第3話
「へぇ、じゃありません!大変なんですよ!」
いつもは物静かなリゼが私の肩をガッと掴み揺すってくる。
「何故お嬢様はそんなに呑気にされているのですか?!」
「んー、自業自得じゃない?私も婚約破棄されるかなって思ってたし。あ、けどこの贅沢な暮らしから離れちゃうのはちょっと嫌かも。」
「ですが!」
「ん?」
「・・・なんでもありません。」
急に切羽詰った顔をしたと思ったら少し悲しそうな顔をして私の肩を揺するのをやめた。完全に否定しなかったのは私の行いを思い出したからだろう。あれは仕方ない。誰も擁護はできない。

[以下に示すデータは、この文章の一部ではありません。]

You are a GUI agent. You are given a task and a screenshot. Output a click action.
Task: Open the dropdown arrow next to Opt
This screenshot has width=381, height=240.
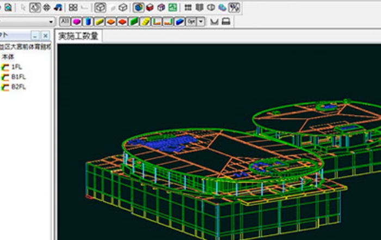point(201,22)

「あくまでも噂なんでしょ?なら直接言われるまでは大丈夫よ。」
「直接言われたらどうするおつもりですか?」
「え、まあその時に考えるよ。この婚約だってそもそも意味不明だったしね。」
私の婚約相手のガロン・モンタギューはグロッサ王国の第2王子であり、この国の最高警備部隊である王国騎士団の団長なのである。私はグロッサ王国の隅の方に領地を持っている公爵の娘である。公爵という響きは聞こえはいいが実際はほとんど畑として農家を営んでいるのである。どう考えても繋がりようのない私達が繋がったのは突然だった。

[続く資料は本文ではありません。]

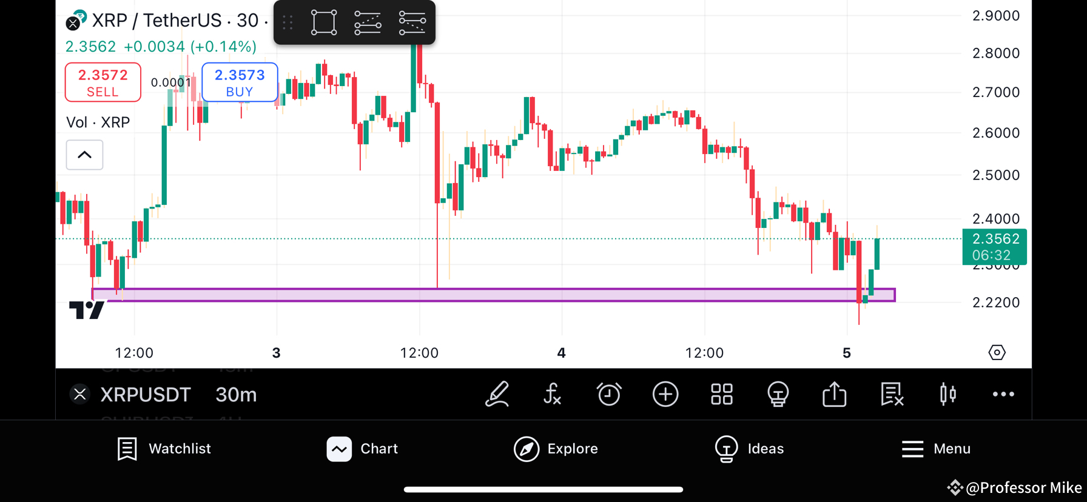
Task: Open ideas using the lamp icon
Action: pos(778,394)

あれは13歳の頃。ランチを終えお父様とリゼと一緒に庭で遊んでいた時のことだった。突然白い馬車が家の前で停り、明らかに偉そうな人が馬車から降りてきた。当時はよく分かっていなかったがあれは王族専用の馬車だったらしい。お父様は急いで馬車に近付くと1枚の紙を貰って腰を抜かしていた。そして偉そうな人が私に近付いてきて
「ガロン様から伝言です。『婚約しろ。』と仰っておりました。」
そう一言私に告げると急いでお城の方へ帰ってしまった。
当時13歳(中身18歳)の私からしたら何でそんな上から目線で言われなきゃいけないの?くらいに思っていたのだがお父様はたどたどしく私の所に来て深い深呼吸をした。

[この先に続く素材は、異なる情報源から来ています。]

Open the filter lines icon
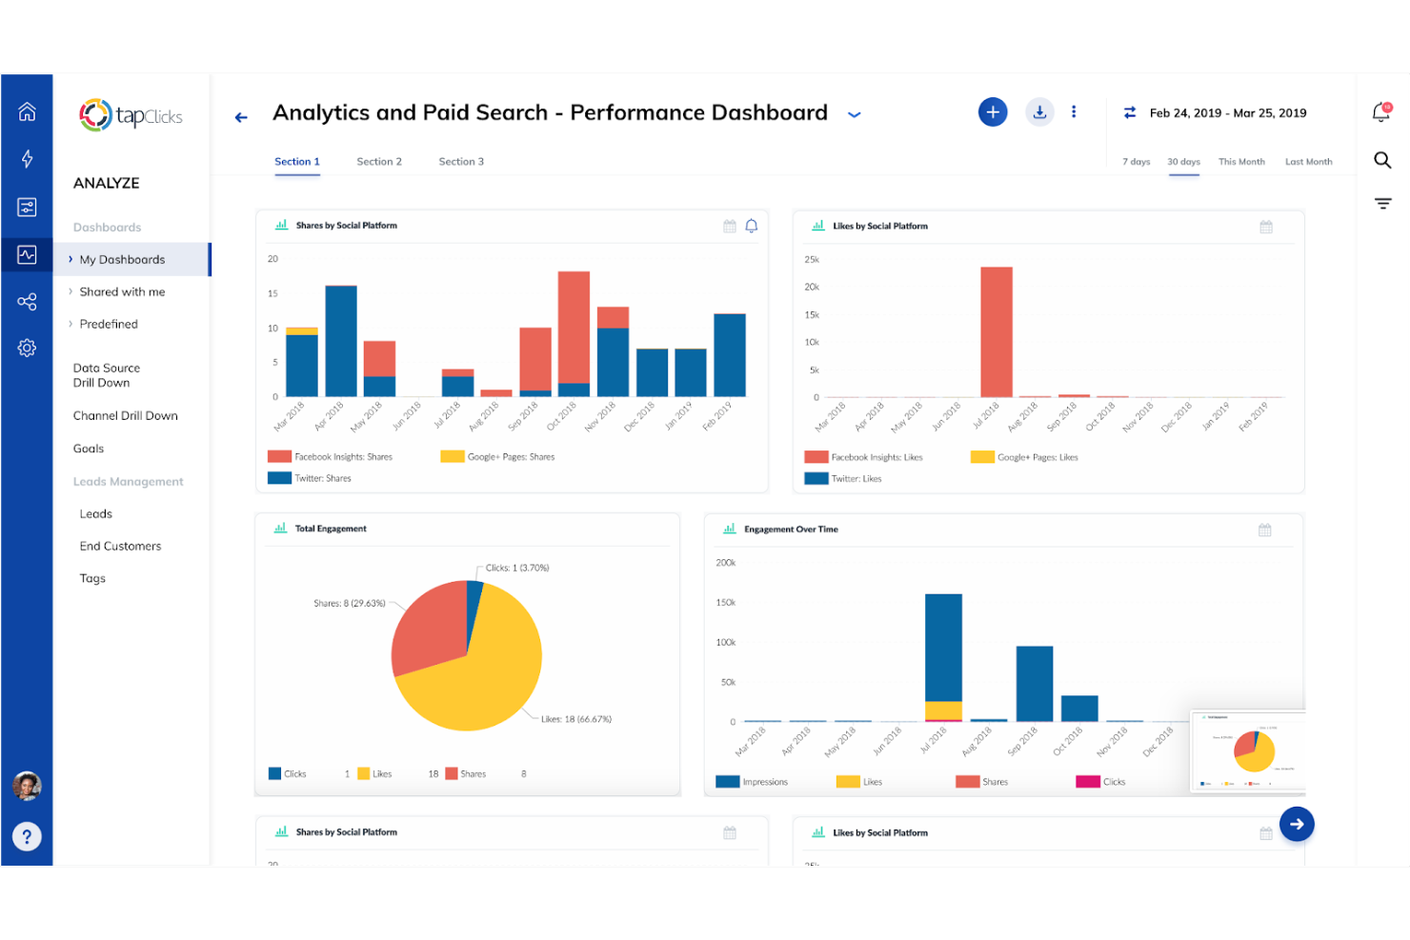This screenshot has width=1410, height=940. (1382, 203)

「いいかエリーゼ、お前はこの国の第2王子に婚約を申し込まれたんだ!凄いことだぞ!何故だか分からないけどな!」
お父様は私を抱き抱えて自分の事のように喜んでいた。いやいや、何故だか分からないなら喜ばないでよ!と突っ込みたかったが世間は階級が全て。普段は温厚で優しいお父様の人間味溢れる所を見た、とポジティブに捉えることにした。
「エリーゼ、王子と結婚するとな…!」
お父様はいかに王族が素晴らしいかを熱弁してきた。日本でよく見た通販番組の如く熱弁してきた。朝は高級なフルーツ、お昼はチーズたっぷりのお洒落なスパゲティ、夜は豪華なディナー、欲しい物は全て手に入る…などなど。特別魅力を感じることは無かったがお金があって苦労する事はないだろうと軽い気持ちで婚約を決めた。
私の人生は後悔の連続。この時も軽い気持ちで決めていなければこんなことには…。